A total of 4 control, 6 high pressure plus placebo and 5 animals receiving high pressure plus TUDCA completed the protocol period – 2 animals died in preparation. The groups had no significant differences in gas exchange or haemodynamic variables between groups at baseline (Table 1). During the study period, CO tended to decrease in all group but more so in group 2 (Table 1 and Figure 3).
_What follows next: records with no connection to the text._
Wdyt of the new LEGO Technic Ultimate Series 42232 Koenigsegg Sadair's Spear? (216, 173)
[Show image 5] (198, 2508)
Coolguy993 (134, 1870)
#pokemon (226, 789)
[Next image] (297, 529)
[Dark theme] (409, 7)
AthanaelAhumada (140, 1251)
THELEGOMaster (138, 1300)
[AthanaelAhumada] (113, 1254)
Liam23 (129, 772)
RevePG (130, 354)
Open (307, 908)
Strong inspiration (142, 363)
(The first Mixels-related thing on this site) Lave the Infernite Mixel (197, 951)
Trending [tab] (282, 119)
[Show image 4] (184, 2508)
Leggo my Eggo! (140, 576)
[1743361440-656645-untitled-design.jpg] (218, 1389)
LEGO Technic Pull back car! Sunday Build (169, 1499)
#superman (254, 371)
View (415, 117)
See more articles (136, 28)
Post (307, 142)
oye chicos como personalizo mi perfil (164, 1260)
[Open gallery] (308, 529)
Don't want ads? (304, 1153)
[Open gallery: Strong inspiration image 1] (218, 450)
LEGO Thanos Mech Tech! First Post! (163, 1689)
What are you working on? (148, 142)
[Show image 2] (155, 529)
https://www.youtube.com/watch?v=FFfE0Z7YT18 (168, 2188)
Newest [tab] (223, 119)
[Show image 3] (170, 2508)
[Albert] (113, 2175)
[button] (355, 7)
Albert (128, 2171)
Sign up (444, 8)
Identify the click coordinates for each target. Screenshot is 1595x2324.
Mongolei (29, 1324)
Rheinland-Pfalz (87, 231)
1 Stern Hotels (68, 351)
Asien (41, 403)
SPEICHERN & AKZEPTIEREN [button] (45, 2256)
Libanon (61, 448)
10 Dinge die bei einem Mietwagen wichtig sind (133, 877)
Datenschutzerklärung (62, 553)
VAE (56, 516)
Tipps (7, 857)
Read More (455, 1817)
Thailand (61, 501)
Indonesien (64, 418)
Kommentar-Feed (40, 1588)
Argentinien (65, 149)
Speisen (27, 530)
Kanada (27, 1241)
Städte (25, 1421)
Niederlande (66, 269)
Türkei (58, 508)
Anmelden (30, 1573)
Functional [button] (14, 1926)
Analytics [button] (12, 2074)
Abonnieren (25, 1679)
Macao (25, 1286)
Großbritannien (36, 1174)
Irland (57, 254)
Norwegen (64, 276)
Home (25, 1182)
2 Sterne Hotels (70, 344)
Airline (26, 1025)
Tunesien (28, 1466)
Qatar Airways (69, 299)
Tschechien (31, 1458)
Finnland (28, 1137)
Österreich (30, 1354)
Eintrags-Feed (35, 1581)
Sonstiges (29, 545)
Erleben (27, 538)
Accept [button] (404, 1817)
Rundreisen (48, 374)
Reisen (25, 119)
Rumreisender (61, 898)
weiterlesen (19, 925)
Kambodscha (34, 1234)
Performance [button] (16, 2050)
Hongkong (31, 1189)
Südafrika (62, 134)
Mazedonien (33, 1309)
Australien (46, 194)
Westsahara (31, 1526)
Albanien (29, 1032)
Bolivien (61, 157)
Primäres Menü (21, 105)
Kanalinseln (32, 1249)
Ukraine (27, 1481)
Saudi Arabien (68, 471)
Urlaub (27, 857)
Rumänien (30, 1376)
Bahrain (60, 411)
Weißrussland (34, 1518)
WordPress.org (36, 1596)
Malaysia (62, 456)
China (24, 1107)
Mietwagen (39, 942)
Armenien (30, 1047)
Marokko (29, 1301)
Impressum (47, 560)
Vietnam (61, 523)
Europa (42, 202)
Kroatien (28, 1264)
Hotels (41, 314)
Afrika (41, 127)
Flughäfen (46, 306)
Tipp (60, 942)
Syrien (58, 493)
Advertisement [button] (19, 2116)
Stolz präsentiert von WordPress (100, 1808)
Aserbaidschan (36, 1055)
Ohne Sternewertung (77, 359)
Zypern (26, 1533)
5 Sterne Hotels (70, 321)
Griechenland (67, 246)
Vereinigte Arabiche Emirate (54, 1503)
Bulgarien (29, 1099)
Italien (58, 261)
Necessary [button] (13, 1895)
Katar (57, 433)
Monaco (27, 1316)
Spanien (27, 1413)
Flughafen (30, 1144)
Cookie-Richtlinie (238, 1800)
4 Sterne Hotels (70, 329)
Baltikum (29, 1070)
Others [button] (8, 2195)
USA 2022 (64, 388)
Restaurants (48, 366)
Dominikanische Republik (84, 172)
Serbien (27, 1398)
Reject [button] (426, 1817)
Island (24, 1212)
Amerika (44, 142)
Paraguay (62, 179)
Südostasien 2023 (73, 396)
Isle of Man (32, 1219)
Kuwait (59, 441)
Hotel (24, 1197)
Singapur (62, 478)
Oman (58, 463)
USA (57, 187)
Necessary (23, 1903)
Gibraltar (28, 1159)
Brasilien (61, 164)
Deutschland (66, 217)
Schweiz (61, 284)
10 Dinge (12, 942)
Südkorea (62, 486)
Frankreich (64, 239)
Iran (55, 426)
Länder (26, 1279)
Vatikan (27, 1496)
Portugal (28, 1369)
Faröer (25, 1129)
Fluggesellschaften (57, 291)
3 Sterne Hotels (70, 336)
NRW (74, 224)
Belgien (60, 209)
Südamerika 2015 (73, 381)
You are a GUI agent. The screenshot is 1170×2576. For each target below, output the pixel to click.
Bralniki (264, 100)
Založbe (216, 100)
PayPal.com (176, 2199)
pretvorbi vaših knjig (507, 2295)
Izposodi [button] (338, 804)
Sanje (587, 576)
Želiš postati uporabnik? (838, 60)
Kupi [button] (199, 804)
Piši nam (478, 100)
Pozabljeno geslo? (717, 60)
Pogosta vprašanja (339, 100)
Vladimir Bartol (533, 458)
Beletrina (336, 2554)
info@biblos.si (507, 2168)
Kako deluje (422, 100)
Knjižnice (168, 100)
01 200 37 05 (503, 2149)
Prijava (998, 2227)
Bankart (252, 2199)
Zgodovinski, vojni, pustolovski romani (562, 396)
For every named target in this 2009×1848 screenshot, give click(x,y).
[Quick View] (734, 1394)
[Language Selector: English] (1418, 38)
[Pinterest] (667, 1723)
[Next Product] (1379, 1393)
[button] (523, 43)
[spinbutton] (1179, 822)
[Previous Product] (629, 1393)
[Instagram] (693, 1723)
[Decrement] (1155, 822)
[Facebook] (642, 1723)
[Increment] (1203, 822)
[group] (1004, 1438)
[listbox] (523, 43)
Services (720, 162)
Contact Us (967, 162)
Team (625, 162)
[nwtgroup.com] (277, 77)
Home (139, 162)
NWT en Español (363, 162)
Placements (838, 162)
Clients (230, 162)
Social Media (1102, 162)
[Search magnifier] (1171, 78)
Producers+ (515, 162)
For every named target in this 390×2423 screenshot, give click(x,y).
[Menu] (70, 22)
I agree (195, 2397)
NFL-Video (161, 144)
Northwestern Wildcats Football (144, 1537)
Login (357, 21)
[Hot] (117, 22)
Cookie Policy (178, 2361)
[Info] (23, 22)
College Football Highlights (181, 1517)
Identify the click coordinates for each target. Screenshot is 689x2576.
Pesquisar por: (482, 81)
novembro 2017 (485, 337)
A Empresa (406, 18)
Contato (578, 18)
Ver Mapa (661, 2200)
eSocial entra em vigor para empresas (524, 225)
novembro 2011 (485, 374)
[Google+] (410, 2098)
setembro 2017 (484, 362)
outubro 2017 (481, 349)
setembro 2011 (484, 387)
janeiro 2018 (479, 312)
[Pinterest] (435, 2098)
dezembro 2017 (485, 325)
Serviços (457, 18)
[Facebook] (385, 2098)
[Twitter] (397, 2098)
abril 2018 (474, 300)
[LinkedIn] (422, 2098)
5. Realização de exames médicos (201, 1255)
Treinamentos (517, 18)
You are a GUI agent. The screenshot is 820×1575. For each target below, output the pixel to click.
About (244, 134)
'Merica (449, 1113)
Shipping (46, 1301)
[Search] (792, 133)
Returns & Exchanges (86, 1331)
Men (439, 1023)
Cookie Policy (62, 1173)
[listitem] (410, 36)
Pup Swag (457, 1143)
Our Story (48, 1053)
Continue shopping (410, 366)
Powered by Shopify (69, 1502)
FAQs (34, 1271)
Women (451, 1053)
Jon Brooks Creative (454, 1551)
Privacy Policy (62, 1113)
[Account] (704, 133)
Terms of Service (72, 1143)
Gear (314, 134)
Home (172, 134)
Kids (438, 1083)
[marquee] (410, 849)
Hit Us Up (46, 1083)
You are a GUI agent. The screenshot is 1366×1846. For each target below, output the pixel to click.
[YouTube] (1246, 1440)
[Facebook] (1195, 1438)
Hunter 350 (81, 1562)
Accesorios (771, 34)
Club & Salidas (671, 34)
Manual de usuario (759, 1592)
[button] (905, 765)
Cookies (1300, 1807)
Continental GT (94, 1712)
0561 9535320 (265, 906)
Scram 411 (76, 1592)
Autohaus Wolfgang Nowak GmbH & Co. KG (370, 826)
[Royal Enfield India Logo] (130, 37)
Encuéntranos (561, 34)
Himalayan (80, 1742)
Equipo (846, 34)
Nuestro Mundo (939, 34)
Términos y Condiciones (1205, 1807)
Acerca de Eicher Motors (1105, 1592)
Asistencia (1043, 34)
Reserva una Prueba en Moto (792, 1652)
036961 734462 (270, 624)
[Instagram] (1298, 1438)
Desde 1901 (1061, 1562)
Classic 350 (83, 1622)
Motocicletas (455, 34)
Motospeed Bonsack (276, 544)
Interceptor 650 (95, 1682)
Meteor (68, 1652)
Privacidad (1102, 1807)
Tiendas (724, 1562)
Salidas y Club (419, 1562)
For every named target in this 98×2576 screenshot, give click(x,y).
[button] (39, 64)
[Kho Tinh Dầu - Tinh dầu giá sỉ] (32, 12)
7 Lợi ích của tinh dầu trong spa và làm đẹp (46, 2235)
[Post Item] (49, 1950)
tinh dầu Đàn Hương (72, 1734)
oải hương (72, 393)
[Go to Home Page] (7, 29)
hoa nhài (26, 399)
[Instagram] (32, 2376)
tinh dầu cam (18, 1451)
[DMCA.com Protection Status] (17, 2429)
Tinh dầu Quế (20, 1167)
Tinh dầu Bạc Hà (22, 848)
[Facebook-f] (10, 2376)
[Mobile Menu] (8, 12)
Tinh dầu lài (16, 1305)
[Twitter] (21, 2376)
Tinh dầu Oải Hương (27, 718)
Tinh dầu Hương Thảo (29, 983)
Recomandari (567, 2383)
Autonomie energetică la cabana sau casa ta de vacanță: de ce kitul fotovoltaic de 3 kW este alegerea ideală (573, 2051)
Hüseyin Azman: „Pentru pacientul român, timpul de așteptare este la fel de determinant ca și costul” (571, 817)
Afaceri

Of interest, since the lower CO in group 2 was associated with similar LVEDP and mean pulmonary arterial pressure than those measured in group 1 and 2 (Table 1), the calculated pulmonary vascular resistance (PVR) was also the highest in group 2, which could have contributed to the greater drop in CO in this group.

Lung apoptosis was non-normally distributed between groups. The p-value for this data was 0.102, meaning that there was insufficient evidence to reject the null hypothesis of no difference in apoptosis at the 5% level. However, compared to group 1, lung apoptosis was increased in group 2 (p < 0.05), but not in group 3, as evaluated by simple t-tests (Figure 1).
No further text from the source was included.